Return all the entries word for word, minus the pictures.

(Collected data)
┄┄┄┄┄┄┄┄┄┄┄┄┄┄┄┄┄┄┄┄

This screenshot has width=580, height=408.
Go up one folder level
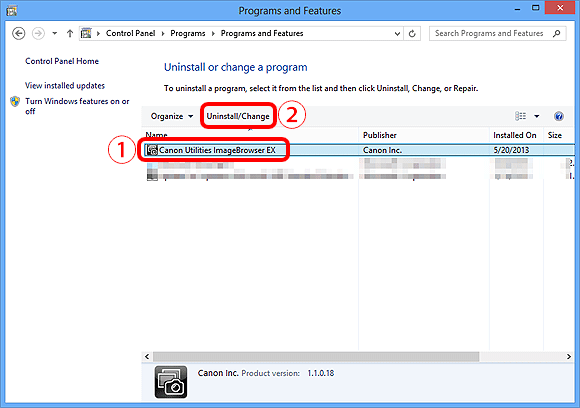[70, 33]
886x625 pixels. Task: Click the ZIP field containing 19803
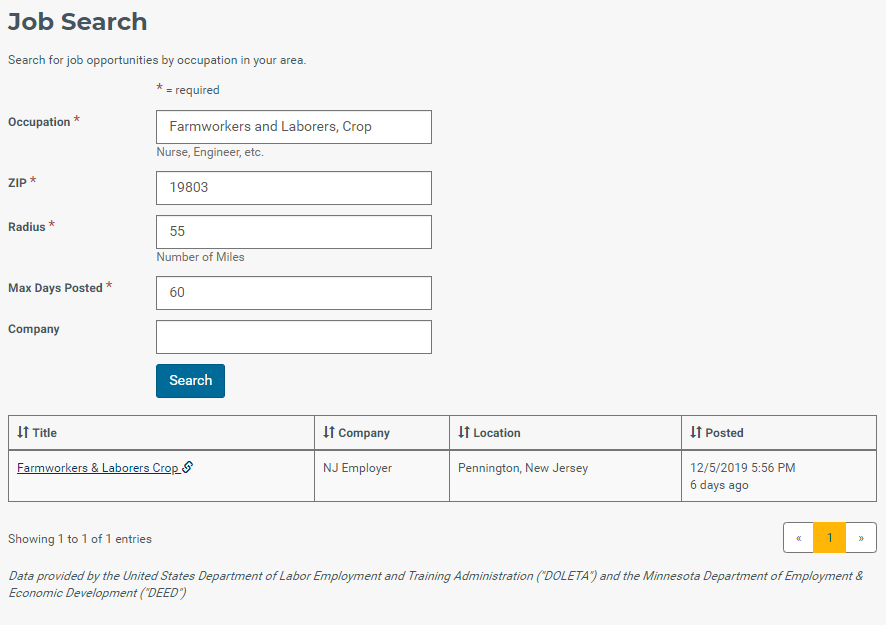[294, 188]
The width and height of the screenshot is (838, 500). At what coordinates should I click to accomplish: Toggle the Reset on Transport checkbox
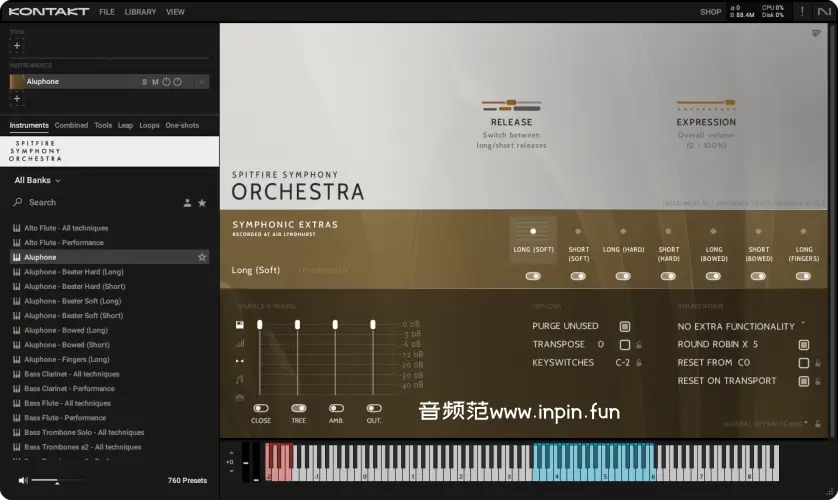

┄┄┄┄┄┄┄┄┄┄┄┄┄┄┄┄┄┄┄┄

Output for this exercise:
This screenshot has width=580, height=408.
Go up one folder level
[70, 33]
886x625 pixels. Task: Click the ZIP field containing 19803
[294, 188]
The width and height of the screenshot is (838, 500). At what coordinates should I click to accomplish: Toggle the Reset on Transport checkbox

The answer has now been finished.